start
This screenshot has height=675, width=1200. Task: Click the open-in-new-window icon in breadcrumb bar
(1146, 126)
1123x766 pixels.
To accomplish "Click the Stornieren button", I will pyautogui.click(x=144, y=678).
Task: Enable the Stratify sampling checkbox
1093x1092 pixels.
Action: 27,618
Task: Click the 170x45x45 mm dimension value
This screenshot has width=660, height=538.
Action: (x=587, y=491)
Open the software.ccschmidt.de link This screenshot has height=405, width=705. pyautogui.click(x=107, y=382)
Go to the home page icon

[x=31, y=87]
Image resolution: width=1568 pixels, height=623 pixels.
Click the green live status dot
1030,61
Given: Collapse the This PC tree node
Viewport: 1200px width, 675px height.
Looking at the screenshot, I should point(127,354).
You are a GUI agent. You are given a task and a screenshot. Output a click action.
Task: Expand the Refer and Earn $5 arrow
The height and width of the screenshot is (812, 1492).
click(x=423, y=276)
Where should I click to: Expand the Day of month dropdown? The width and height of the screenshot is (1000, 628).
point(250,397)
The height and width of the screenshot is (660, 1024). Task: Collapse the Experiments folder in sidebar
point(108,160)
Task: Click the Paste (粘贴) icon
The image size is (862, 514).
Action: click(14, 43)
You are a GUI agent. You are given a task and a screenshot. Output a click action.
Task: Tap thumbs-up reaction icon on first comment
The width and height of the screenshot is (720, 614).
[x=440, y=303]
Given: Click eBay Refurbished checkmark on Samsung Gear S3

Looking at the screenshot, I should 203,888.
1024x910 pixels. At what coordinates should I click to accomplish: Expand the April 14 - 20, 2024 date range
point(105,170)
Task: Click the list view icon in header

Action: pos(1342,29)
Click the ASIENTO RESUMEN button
end
:: SHORT PROBLEM ::
Reproduce all of the items above verbatim, line for line.

:: ANSWER TO THE PROBLEM ::
This screenshot has height=675, width=1200. Task: Click the open-in-new-window icon in breadcrumb bar
(1146, 126)
1123x766 pixels.
To accomplish "Click the Stornieren button", I will pyautogui.click(x=144, y=678).
Task: Enable the Stratify sampling checkbox
1093x1092 pixels.
Action: 27,618
Task: Click the 170x45x45 mm dimension value
This screenshot has width=660, height=538.
Action: (x=587, y=491)
Open the software.ccschmidt.de link This screenshot has height=405, width=705. pyautogui.click(x=107, y=382)
Go to the home page icon

[x=31, y=87]
Image resolution: width=1568 pixels, height=623 pixels.
Click the green live status dot
1030,61
Given: Collapse the This PC tree node
Viewport: 1200px width, 675px height.
Looking at the screenshot, I should point(127,354).
You are a GUI agent. You are given a task and a screenshot. Output a click action.
Task: Expand the Refer and Earn $5 arrow
The height and width of the screenshot is (812, 1492).
click(x=423, y=276)
Where should I click to: Expand the Day of month dropdown? The width and height of the screenshot is (1000, 628).
point(250,397)
The height and width of the screenshot is (660, 1024). Task: Collapse the Experiments folder in sidebar
point(108,160)
Task: Click the Paste (粘贴) icon
The image size is (862, 514).
Action: click(14, 43)
You are a GUI agent. You are given a task and a screenshot. Output a click action.
Task: Tap thumbs-up reaction icon on first comment
The width and height of the screenshot is (720, 614).
[x=440, y=303]
Given: Click eBay Refurbished checkmark on Samsung Gear S3

Looking at the screenshot, I should 203,888.
1024x910 pixels. At what coordinates should I click to accomplish: Expand the April 14 - 20, 2024 date range
point(105,170)
Task: Click the list view icon in header

Action: pos(1342,29)
Click the ASIENTO RESUMEN button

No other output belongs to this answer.